Не нашлось женщины, которая смогла бы погубить Бетховена. Наивный, доверчивый, бесконечно добрый, всегда стремившийся видеть в людях только хорошее, он мужественно пережил гибель иллюзий, которую принесли ему встречи с распущенными аристократками, международными авантюристками, шпионками, сентиментальными мещанками и истеричками. Великому композитору не суждено было, как утверждает Эррио (здесь он расходится со многими биографами Бетховена), найти Бессмертную возлюбленную, свою Беатриче. И все же творец Девятой симфонии поднялся до таких же высот, как творец «Божественной комедии», как создатель капеллы Медичи, на всю жизнь сохранивший воспоминание о том единственном поцелуе, который он запечатлел на мертвом челе Виттории Колонны.
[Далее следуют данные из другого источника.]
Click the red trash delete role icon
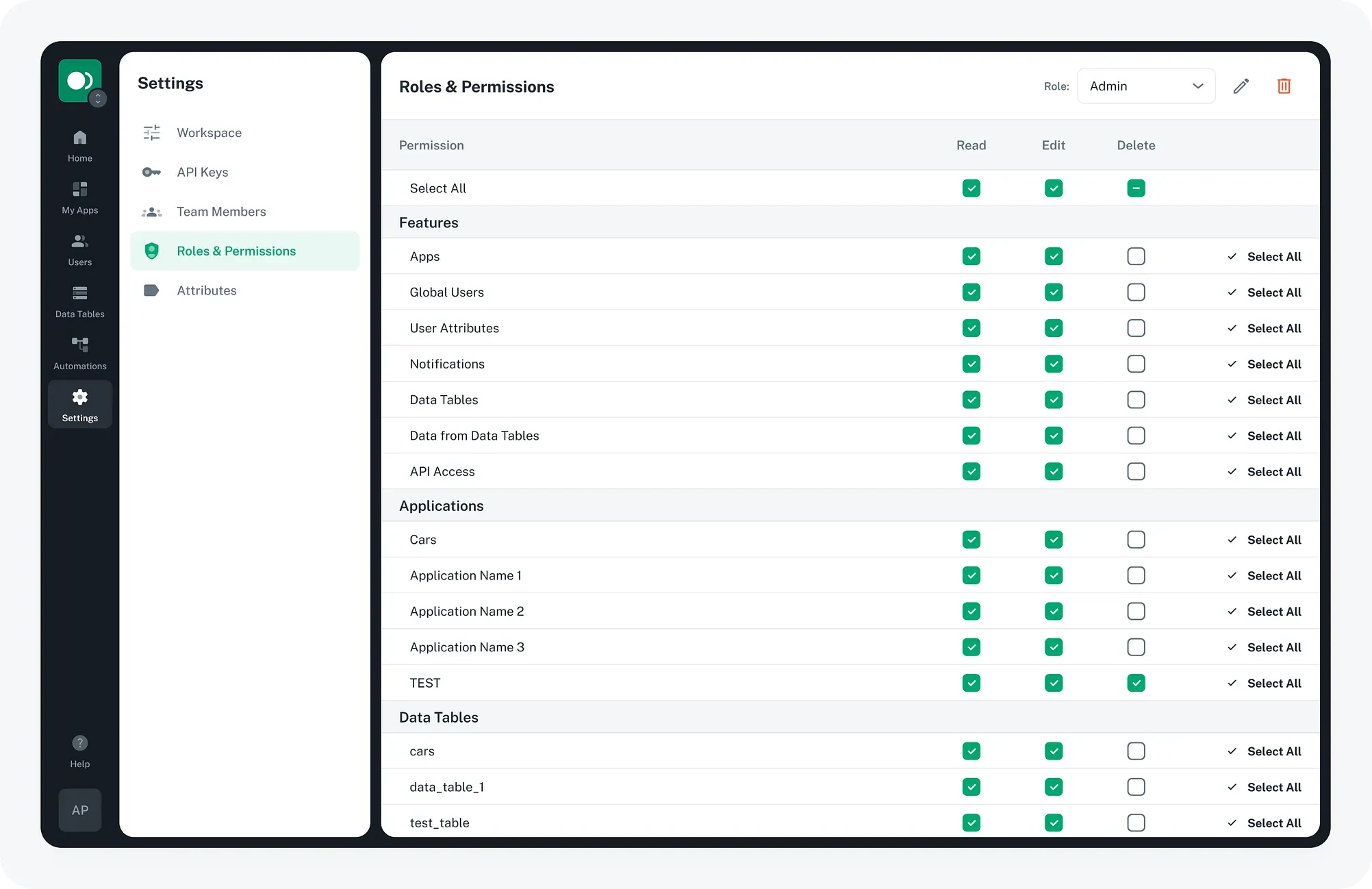 point(1284,86)
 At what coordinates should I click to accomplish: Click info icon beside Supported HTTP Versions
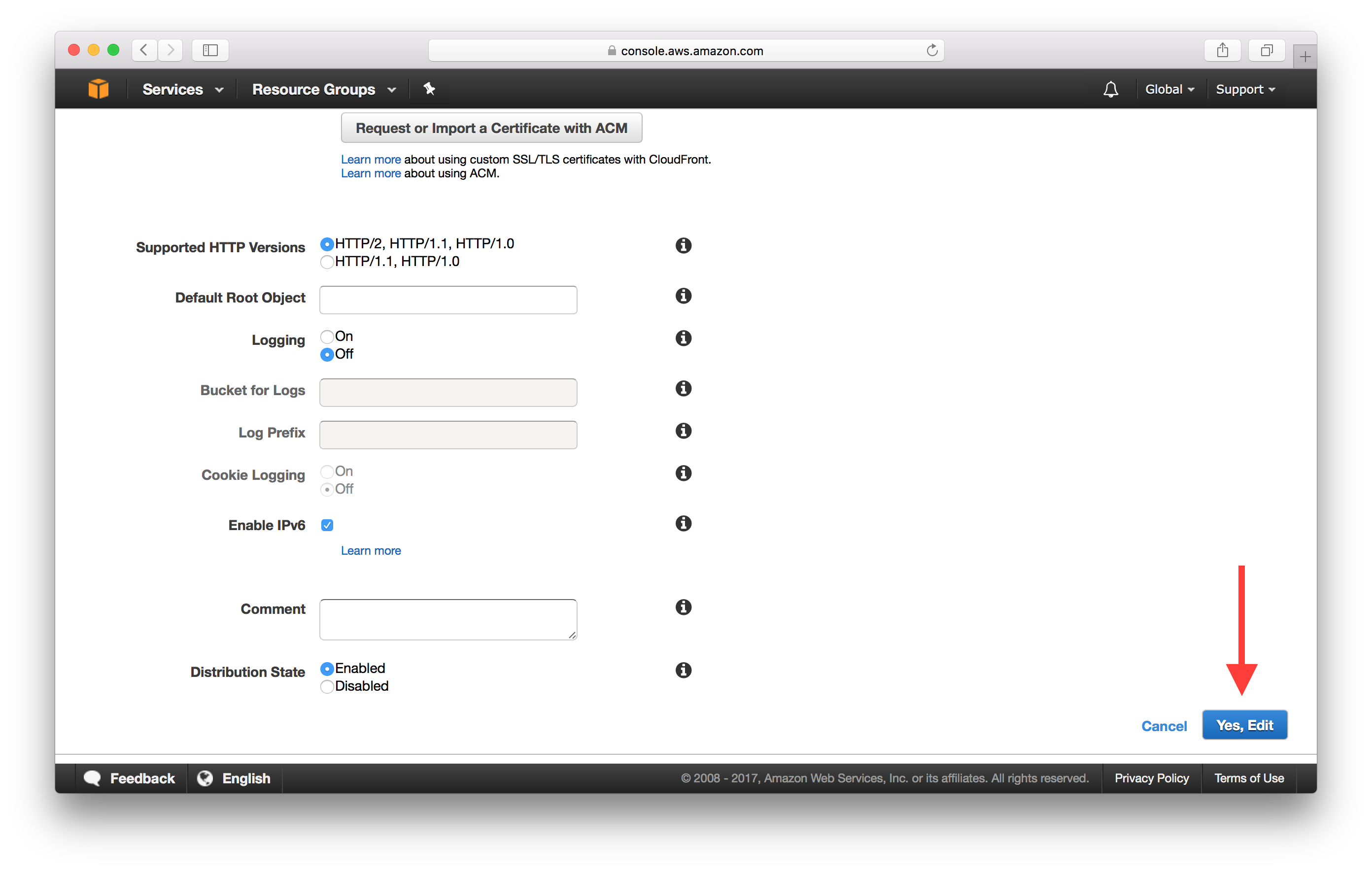(683, 245)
Теодор Выжевский писал: «Можно сравнить Моцарта с Рафаэлем; но сравнивать Бетховена с Микеланджело, как это делают, — значит не понимать как следует ни одного из этих великих мастеров». Да, такого рода сравнения весьма рискованны, и вряд ли сам Выжевский сравнил бы к концу жизни Рафаэля с Моцартом, заглянувшим в пучины человеческой скорби, в которые никогда не погружался ясный взор урбинского мастера, о Эррио не раз проводит параллель между Бетховеном и Микеланджело, хотя никак нельзя сказать, что он «не понимает как следует ни одного из этих великих мастеров».

Вряд ли правильным будет считать, что единственным поводом для такого сопоставления была черта, отличавшая характеры И творчество обоих мастеров, — итальянцы применяют здесь слово, которое трудно перевести точно, — «terribilita». Это то, что вызывало яростные вспышки гнева у Микеланджело (вспомним рассказ Челлини) и Бетховена, но также и то, что формировало гигантские, могучие, нередко устрашающие фигуры у одного и звуковые массивы у другого.

Эррио, как и многие другие биографы Бетховена, не раз говорит об этой черте, проявлявшейся в его жизни и музыке, но не выдвигает ее на первый план в ущерб другим сторонам характеристики великого мастера. И самым большим достоинством книги нужно считать то, что в ней показаны не только масштабы гения композитора, но и его основные творческие стимулы, которыми, несомненно, являлись высокие этические и общественные, подлинно революционные идеалы Бетховена, поддерживавшие его в непрестанной борьбе со всеми испытаниями, болезнями и горестями, утверждавшие веру в свои силы, в грядущие социальный Преобразования, в духовную красоту и величие человека.